October 9, 2013
Article Questions Long-Term Benefit of Prescription
New Haven, CT—Do the short-term savings provided by prescription drug “coupons” come at the cost of higher long-term expenses for patients and the overall healthcare system?
That is the question raised by a new Perspective article in the New England Journal of Medicine.
The article by Joseph S. Ross, MD, of the Yale University School of Medicine and the Center for Outcomes Research and Evaluation, Yale–New Haven, CT, Hospital, and Aaron S. Kesselheim, MD, JD, MPH, of the Brigham and Women’s Hospital, and Harvard Medical School, both in Boston, also offers some interesting data about the pharmaceutical industry-provided perks.
Ross and Kesselheim write that, to conduct their analysis, they manually abstracted information on each coupon advertised in March 2013 at a large Internet drug-coupon repository.
Identifying 374 brand-name, prescription-only drugs for treating a variety of clinical conditions, they point out that 62% of coupons “were for brand-name medications for which lower-cost therapeutic alternatives were available”—whether a generic version or a therapeutic equivalent.
In addition, the authors note, more than 75% of the drugs they identified were for chronic conditions and would be expected to be used for 6 months or longer. The median monthly manufacturer subsidy was $60, with the amount ranging from $5 to $5,000, they add.
The Perspective article cites an IMS Health report stating that coupons were available for nearly 400 brand-name pharmaceutical products in 2011, with drug-coupon use increasing by more than 50% in the previous year alone. That report estimates that coupons were still used for less than 5% of brand-name prescriptions dispensed in the U.S., but other analysts have suggested that coupons were used for about 100 million dispensed prescriptions in 2010, or about 11% of brand-name drugs, according to the article.

ENTRIES SHOWN:
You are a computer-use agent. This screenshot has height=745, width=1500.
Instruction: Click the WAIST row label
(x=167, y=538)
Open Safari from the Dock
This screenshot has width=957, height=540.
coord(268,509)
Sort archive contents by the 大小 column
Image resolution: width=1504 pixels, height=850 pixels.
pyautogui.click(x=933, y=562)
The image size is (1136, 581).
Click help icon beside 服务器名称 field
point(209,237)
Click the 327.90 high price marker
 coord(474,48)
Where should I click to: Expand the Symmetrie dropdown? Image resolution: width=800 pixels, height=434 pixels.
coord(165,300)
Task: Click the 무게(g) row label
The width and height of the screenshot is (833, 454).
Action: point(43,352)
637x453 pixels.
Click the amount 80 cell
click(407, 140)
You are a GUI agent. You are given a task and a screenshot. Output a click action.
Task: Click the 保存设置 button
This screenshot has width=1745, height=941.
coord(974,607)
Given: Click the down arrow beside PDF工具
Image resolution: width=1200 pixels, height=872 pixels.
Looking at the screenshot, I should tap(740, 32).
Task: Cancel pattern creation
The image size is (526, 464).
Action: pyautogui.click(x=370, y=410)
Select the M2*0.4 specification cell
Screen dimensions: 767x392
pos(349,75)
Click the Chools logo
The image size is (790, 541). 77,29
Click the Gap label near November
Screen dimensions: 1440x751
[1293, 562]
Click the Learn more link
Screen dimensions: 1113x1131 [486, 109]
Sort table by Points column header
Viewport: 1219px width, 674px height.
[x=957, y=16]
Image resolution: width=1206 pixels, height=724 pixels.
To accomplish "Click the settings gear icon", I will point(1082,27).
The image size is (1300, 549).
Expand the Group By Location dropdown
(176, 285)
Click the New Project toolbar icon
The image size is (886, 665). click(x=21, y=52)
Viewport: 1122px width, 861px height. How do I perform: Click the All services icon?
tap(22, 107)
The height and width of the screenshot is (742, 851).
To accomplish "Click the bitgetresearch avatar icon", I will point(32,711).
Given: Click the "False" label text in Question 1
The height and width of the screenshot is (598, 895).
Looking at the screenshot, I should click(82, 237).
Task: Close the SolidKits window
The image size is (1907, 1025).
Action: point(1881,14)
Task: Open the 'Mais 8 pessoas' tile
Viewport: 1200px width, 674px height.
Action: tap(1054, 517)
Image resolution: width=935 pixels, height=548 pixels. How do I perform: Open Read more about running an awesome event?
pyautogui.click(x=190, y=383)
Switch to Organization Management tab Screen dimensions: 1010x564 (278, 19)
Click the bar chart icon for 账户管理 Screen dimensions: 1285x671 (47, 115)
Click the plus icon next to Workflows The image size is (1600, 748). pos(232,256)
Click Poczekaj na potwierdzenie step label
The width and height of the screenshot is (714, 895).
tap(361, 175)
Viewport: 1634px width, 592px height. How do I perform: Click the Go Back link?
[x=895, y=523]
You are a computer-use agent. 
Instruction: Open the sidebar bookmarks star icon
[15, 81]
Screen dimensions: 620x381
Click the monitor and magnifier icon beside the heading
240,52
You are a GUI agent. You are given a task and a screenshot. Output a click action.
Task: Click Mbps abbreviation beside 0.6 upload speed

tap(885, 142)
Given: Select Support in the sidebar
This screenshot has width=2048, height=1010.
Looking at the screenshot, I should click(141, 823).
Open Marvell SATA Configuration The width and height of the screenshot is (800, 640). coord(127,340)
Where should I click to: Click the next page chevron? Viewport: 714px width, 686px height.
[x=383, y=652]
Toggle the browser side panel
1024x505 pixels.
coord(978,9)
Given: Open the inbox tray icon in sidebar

EXERCISES:
A) Using the text on prescription drug coupons, say whether each statement agrees with it: (i) most of the coupons were for brand-name drugs that had lower-cost alternatives; (ii) the median monthly manufacturer subsidy was $5,000; (iii) the coupons analyzed were ones advertised in March 2013. Answer yes or no for each and quote the deciding words.
B) Summarize the text on prescription drug coupons in two sentences.

SOLUTIONS PER TASK:
A)
(i) Yes: "62% of coupons “were for brand-name medications for which lower-cost therapeutic alternatives were available”"
(ii) No: "The median monthly manufacturer subsidy was $60, with the amount ranging from $5 to $5,000"
(iii) Yes: "each coupon advertised in March 2013 at a large Internet drug-coupon repository"

B) A Perspective article in the New England Journal of Medicine by Joseph S. Ross and Aaron S. Kesselheim asks whether the short-term savings from prescription drug coupons lead to higher long-term costs for patients and the healthcare system. Studying coupons for 374 brand-name drugs, the authors found that 62% were for medications with lower-cost alternatives and that more than 75% were for chronic conditions, with a median monthly subsidy of $60.